As the Federal Government stripped back protections and regulatory checks it became obvious to everyone, with the possible exceptions of Blind Freddy and Miranda Devine, that the only organisation willing and able to police safeguards was the union whose members' jobs swung on some standards of decency.

Basically, that's what the Nike Deed delivers and, Tubner suggests, it might provide a tactical pointer to workers battling similar rorts in other industries.

First and foremost, the agreement is a legally binding deed, rather than a voluntary code like most previous tilts at the clothing industry windmill.

Under its terms, Nike accepts that everyone in Australia producing its product, irrespective of location, must receive wages and conditions outlined in the Clothing Trades Award, as a minimum.

Further, it agrees, the union will be authorised to police the situation, giving it, amongst other things, the right to ...

- enter the premises of any supplier without notice

- check wages books

- interview employees

- carry out OH&S inspections

Tubner says the "no notice" provision is a must because fly-by-nighters will try it on.

"If we have to give 24 hours notice the bad employer will have changed the circumstances to hide the facts," he says, "it's self-defeating. Twenty four hours notice is the difference between finding 20 workers and two.

"It's a hindrance to finding the truth. The only people who benefit from it are the crooks."

The clincher, though, for the union is that Nike agrees that the Deed will become part of its contractual arrangements with future suppliers. In other words, contractors will sign off, not just on the status of the award but also the union's enforcement role.

Failure to allow entry, inspection, safety checks or to provide wage records would constitute a breach of the supplier's contract with Nike.

Right about now, warning lights would be flashing in Tony Abbott's brain. We're talking all the buzz phrases that make him see red - third party involvement in contracts, union powers, strengthening awards, in short, regulation.

This is where Tubner suggests the Nike Deed might be worthy of wider consideration.

"Effectively," he says, "it moves compliance from the Industrial Relations arena to contract law.

"Naturally unions are more confortable working in an IR situation but as a hostile Federal Government changes that system against workers' interests, maybe it is legitmate to look at other tools to achieve our ends."
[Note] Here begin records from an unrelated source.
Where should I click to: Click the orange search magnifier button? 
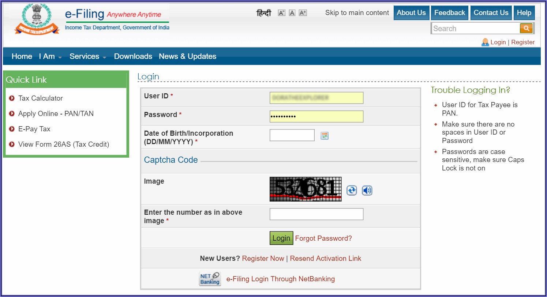[526, 28]
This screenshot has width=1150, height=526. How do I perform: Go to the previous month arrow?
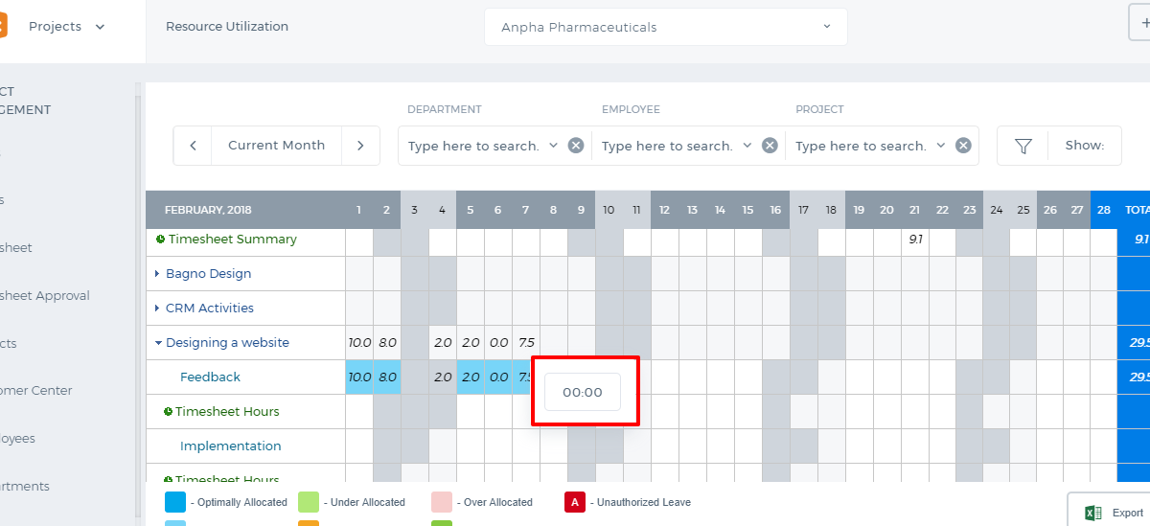pos(193,146)
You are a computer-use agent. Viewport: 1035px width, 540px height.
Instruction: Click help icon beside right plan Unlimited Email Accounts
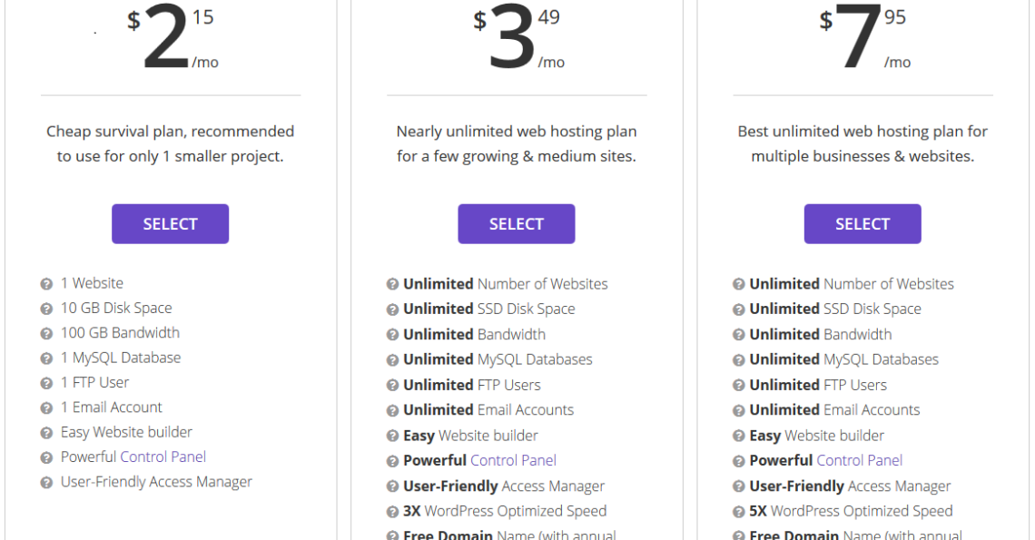click(x=739, y=410)
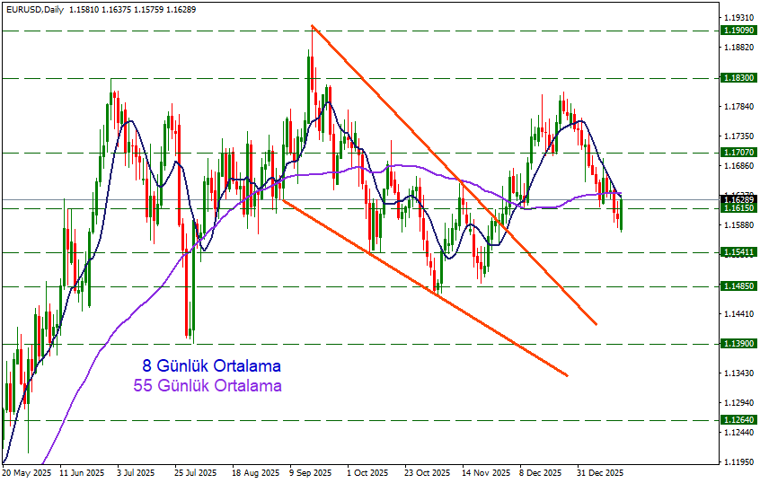This screenshot has width=760, height=483.
Task: Select the 1.18300 horizontal level label
Action: (740, 78)
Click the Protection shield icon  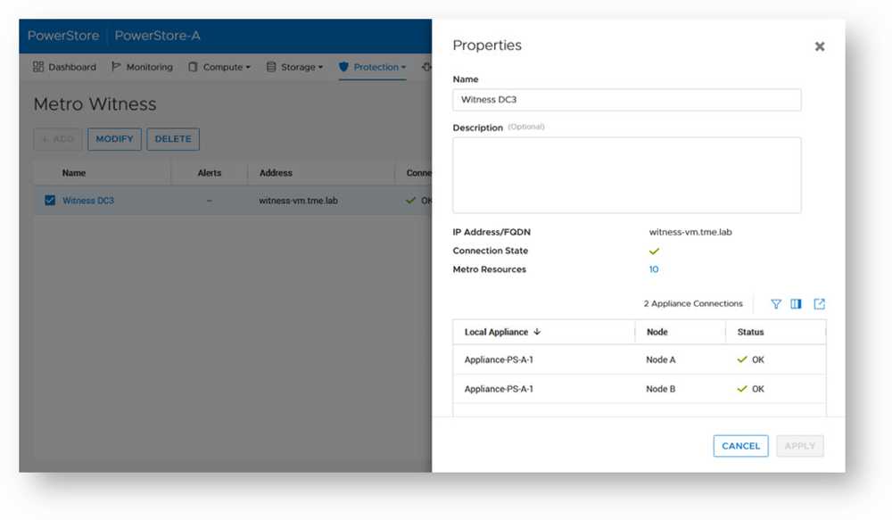tap(344, 67)
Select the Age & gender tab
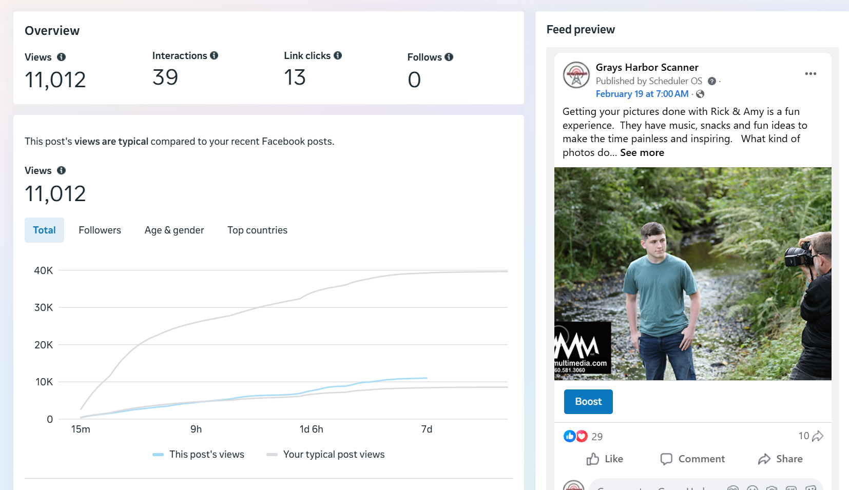The width and height of the screenshot is (849, 490). [174, 230]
Nobody, least of all Tubner or Christodoulou, suggest the deed will clean up the industry, fullstop. It is, however, another pressure point, especially on the public relations battleground.

There is little doubt that Nike has taken a big hit from the consumer-driven approach to labour standards, courtesy of outrageous exploitation uncovered in the developing world.

Tim Conner from Oxfam Community Aid Abroad's watchdog, Nike Watch, gives the Deed a tick, while pointing out its limitations.

"In terms of Nike's production in Australia it is an important step forward because Nike will make available information about its suppliers and how much they are paying," Conner says.

"But there is still a lot of concern about its international practices.

"It's meaningful because Nike has to source a certain level of product from close to its market for flexibility reasons. They would probably need three or four hundred people involved in garment production in Australia but they might have half a million in Asia and Latin America."

The question for Nike, Conner says, is why it promotes an international code guaranteeing workers' rights to organise then sources most product from regions of Asia and Latin America where it is illegal to organise?

Nevertheless, he concedes, there has been positive change at the company.

"Up until a year or so ago they were primarily responding from a public relations perspective but, more recently, Nike has made real improvements in some of their procedures, even if there is still a way to go."

For better or worse, then, Nike has shown itself susceptible to pressure on its reputation, the brand name that conquered the world.

Other major players in the commercial world have similar concerns while, to be effective, the Sports and Corporate Wear Ethical Clothing Deed, needs to extend well beyond Nike.

Tubner looks down his target list, thinks footy finals, Rugby World Cup, and permits himself the briefest of grins.